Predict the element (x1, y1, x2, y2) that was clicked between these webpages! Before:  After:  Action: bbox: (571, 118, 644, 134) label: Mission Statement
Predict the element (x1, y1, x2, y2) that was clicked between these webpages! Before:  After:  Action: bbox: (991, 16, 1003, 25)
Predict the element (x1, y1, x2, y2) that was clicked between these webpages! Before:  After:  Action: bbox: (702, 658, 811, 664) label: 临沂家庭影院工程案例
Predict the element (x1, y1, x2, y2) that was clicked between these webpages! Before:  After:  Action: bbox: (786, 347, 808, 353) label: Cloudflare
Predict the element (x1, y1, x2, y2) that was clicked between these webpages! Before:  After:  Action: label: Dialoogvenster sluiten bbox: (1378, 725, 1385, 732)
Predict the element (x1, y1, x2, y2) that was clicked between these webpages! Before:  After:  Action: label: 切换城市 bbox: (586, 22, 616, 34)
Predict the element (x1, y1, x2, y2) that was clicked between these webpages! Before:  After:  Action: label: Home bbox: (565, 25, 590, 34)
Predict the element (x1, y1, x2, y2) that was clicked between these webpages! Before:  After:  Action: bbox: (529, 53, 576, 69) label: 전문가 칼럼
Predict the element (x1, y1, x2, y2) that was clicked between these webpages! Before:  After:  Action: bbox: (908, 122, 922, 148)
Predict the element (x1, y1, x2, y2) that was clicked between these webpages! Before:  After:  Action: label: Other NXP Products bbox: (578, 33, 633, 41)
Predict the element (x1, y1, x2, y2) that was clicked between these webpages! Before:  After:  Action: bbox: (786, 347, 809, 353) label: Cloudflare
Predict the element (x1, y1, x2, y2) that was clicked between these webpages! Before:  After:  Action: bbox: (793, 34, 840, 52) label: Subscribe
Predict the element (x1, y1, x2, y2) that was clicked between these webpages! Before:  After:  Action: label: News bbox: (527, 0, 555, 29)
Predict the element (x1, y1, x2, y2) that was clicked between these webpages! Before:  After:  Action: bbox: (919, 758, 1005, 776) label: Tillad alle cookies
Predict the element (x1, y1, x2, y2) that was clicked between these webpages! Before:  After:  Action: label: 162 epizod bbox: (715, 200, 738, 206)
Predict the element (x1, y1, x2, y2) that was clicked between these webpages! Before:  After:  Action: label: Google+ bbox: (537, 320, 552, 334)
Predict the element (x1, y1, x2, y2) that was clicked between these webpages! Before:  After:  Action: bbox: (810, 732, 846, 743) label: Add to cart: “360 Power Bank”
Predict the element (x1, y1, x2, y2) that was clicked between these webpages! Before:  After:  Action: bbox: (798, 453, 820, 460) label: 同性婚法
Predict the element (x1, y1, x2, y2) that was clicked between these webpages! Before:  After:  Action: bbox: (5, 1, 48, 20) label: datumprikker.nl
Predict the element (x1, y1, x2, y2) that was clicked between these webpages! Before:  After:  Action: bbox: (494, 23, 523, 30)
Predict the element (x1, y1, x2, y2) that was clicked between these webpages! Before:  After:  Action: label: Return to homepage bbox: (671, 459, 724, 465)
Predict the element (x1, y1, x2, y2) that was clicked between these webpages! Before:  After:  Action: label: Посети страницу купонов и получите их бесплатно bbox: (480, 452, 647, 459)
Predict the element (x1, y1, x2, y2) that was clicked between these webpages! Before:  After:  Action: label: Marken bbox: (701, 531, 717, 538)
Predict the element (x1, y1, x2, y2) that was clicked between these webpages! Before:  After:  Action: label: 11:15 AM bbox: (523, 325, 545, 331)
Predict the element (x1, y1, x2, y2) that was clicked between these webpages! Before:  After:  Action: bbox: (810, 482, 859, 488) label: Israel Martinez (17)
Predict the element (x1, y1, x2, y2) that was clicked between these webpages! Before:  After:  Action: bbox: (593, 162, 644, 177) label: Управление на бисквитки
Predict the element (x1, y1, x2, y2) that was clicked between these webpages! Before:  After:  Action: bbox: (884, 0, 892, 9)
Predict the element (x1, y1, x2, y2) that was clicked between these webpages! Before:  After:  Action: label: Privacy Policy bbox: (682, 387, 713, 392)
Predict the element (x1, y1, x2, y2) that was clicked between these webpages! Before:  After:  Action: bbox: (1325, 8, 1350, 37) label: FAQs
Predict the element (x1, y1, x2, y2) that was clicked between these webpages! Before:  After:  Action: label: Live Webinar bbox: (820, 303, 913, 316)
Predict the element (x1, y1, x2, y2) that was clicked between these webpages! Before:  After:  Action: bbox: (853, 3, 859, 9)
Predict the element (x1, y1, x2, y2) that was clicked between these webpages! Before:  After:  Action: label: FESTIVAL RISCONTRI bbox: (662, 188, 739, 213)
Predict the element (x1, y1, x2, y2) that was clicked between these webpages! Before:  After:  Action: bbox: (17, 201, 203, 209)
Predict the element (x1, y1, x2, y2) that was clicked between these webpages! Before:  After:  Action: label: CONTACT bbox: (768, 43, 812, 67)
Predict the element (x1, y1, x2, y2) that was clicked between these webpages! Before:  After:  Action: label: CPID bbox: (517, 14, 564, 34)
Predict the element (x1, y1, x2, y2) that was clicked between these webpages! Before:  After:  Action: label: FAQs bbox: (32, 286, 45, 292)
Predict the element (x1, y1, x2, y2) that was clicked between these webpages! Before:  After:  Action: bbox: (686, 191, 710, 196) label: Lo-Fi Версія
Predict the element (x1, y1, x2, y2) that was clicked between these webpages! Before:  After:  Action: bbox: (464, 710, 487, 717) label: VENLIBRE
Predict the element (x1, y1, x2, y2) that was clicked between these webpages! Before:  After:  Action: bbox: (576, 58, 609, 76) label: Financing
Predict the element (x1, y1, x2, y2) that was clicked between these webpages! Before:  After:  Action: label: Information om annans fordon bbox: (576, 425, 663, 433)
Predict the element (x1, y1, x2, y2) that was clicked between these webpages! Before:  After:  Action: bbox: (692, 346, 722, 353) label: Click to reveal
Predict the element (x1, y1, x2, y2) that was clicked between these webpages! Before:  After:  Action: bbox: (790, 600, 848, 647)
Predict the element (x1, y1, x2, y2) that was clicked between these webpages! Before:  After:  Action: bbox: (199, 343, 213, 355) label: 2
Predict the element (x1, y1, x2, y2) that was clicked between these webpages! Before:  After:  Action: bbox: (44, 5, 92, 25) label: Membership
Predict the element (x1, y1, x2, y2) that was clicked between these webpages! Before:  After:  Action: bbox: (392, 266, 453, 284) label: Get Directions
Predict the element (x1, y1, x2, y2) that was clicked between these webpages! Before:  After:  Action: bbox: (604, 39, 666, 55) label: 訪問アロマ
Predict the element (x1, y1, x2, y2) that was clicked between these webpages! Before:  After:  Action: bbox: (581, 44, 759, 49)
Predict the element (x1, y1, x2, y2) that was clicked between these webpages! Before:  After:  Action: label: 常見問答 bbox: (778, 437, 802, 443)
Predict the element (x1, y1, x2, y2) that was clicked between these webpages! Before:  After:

_ _ _ _ _

# Work required:
Copy the listing above line for line, with no changes.

# Result of the exercise:
Predict the element (x1, y1, x2, y2) that was clicked between these webpages! Before:  After:  Action: bbox: (571, 118, 644, 134) label: Mission Statement
Predict the element (x1, y1, x2, y2) that was clicked between these webpages! Before:  After:  Action: bbox: (991, 16, 1003, 25)
Predict the element (x1, y1, x2, y2) that was clicked between these webpages! Before:  After:  Action: bbox: (702, 658, 811, 664) label: 临沂家庭影院工程案例
Predict the element (x1, y1, x2, y2) that was clicked between these webpages! Before:  After:  Action: bbox: (786, 347, 808, 353) label: Cloudflare
Predict the element (x1, y1, x2, y2) that was clicked between these webpages! Before:  After:  Action: label: Dialoogvenster sluiten bbox: (1378, 725, 1385, 732)
Predict the element (x1, y1, x2, y2) that was clicked between these webpages! Before:  After:  Action: label: 切换城市 bbox: (586, 22, 616, 34)
Predict the element (x1, y1, x2, y2) that was clicked between these webpages! Before:  After:  Action: label: Home bbox: (565, 25, 590, 34)
Predict the element (x1, y1, x2, y2) that was clicked between these webpages! Before:  After:  Action: bbox: (529, 53, 576, 69) label: 전문가 칼럼
Predict the element (x1, y1, x2, y2) that was clicked between these webpages! Before:  After:  Action: bbox: (908, 122, 922, 148)
Predict the element (x1, y1, x2, y2) that was clicked between these webpages! Before:  After:  Action: label: Other NXP Products bbox: (578, 33, 633, 41)
Predict the element (x1, y1, x2, y2) that was clicked between these webpages! Before:  After:  Action: bbox: (786, 347, 809, 353) label: Cloudflare
Predict the element (x1, y1, x2, y2) that was clicked between these webpages! Before:  After:  Action: bbox: (793, 34, 840, 52) label: Subscribe
Predict the element (x1, y1, x2, y2) that was clicked between these webpages! Before:  After:  Action: label: News bbox: (527, 0, 555, 29)
Predict the element (x1, y1, x2, y2) that was clicked between these webpages! Before:  After:  Action: bbox: (919, 758, 1005, 776) label: Tillad alle cookies
Predict the element (x1, y1, x2, y2) that was clicked between these webpages! Before:  After:  Action: label: 162 epizod bbox: (715, 200, 738, 206)
Predict the element (x1, y1, x2, y2) that was clicked between these webpages! Before:  After:  Action: label: Google+ bbox: (537, 320, 552, 334)
Predict the element (x1, y1, x2, y2) that was clicked between these webpages! Before:  After:  Action: bbox: (810, 732, 846, 743) label: Add to cart: “360 Power Bank”
Predict the element (x1, y1, x2, y2) that was clicked between these webpages! Before:  After:  Action: bbox: (798, 453, 820, 460) label: 同性婚法
Predict the element (x1, y1, x2, y2) that was clicked between these webpages! Before:  After:  Action: bbox: (5, 1, 48, 20) label: datumprikker.nl
Predict the element (x1, y1, x2, y2) that was clicked between these webpages! Before:  After:  Action: bbox: (494, 23, 523, 30)
Predict the element (x1, y1, x2, y2) that was clicked between these webpages! Before:  After:  Action: label: Return to homepage bbox: (671, 459, 724, 465)
Predict the element (x1, y1, x2, y2) that was clicked between these webpages! Before:  After:  Action: label: Посети страницу купонов и получите их бесплатно bbox: (480, 452, 647, 459)
Predict the element (x1, y1, x2, y2) that was clicked between these webpages! Before:  After:  Action: label: Marken bbox: (701, 531, 717, 538)
Predict the element (x1, y1, x2, y2) that was clicked between these webpages! Before:  After:  Action: label: 11:15 AM bbox: (523, 325, 545, 331)
Predict the element (x1, y1, x2, y2) that was clicked between these webpages! Before:  After:  Action: bbox: (810, 482, 859, 488) label: Israel Martinez (17)
Predict the element (x1, y1, x2, y2) that was clicked between these webpages! Before:  After:  Action: bbox: (593, 162, 644, 177) label: Управление на бисквитки
Predict the element (x1, y1, x2, y2) that was clicked between these webpages! Before:  After:  Action: bbox: (884, 0, 892, 9)
Predict the element (x1, y1, x2, y2) that was clicked between these webpages! Before:  After:  Action: label: Privacy Policy bbox: (682, 387, 713, 392)
Predict the element (x1, y1, x2, y2) that was clicked between these webpages! Before:  After:  Action: bbox: (1325, 8, 1350, 37) label: FAQs
Predict the element (x1, y1, x2, y2) that was clicked between these webpages! Before:  After:  Action: label: Live Webinar bbox: (820, 303, 913, 316)
Predict the element (x1, y1, x2, y2) that was clicked between these webpages! Before:  After:  Action: bbox: (853, 3, 859, 9)
Predict the element (x1, y1, x2, y2) that was clicked between these webpages! Before:  After:  Action: label: FESTIVAL RISCONTRI bbox: (662, 188, 739, 213)
Predict the element (x1, y1, x2, y2) that was clicked between these webpages! Before:  After:  Action: bbox: (17, 201, 203, 209)
Predict the element (x1, y1, x2, y2) that was clicked between these webpages! Before:  After:  Action: label: CONTACT bbox: (768, 43, 812, 67)
Predict the element (x1, y1, x2, y2) that was clicked between these webpages! Before:  After:  Action: label: CPID bbox: (517, 14, 564, 34)
Predict the element (x1, y1, x2, y2) that was clicked between these webpages! Before:  After:  Action: label: FAQs bbox: (32, 286, 45, 292)
Predict the element (x1, y1, x2, y2) that was clicked between these webpages! Before:  After:  Action: bbox: (686, 191, 710, 196) label: Lo-Fi Версія
Predict the element (x1, y1, x2, y2) that was clicked between these webpages! Before:  After:  Action: bbox: (464, 710, 487, 717) label: VENLIBRE
Predict the element (x1, y1, x2, y2) that was clicked between these webpages! Before:  After:  Action: bbox: (576, 58, 609, 76) label: Financing
Predict the element (x1, y1, x2, y2) that was clicked between these webpages! Before:  After:  Action: label: Information om annans fordon bbox: (576, 425, 663, 433)
Predict the element (x1, y1, x2, y2) that was clicked between these webpages! Before:  After:  Action: bbox: (692, 346, 722, 353) label: Click to reveal
Predict the element (x1, y1, x2, y2) that was clicked between these webpages! Before:  After:  Action: bbox: (790, 600, 848, 647)
Predict the element (x1, y1, x2, y2) that was clicked between these webpages! Before:  After:  Action: bbox: (199, 343, 213, 355) label: 2
Predict the element (x1, y1, x2, y2) that was clicked between these webpages! Before:  After:  Action: bbox: (44, 5, 92, 25) label: Membership
Predict the element (x1, y1, x2, y2) that was clicked between these webpages! Before:  After:  Action: bbox: (392, 266, 453, 284) label: Get Directions
Predict the element (x1, y1, x2, y2) that was clicked between these webpages! Before:  After:  Action: bbox: (604, 39, 666, 55) label: 訪問アロマ
Predict the element (x1, y1, x2, y2) that was clicked between these webpages! Before:  After:  Action: bbox: (581, 44, 759, 49)
Predict the element (x1, y1, x2, y2) that was clicked between these webpages! Before:  After:  Action: label: 常見問答 bbox: (778, 437, 802, 443)
Predict the element (x1, y1, x2, y2) that was clicked between these webpages! Before:  After:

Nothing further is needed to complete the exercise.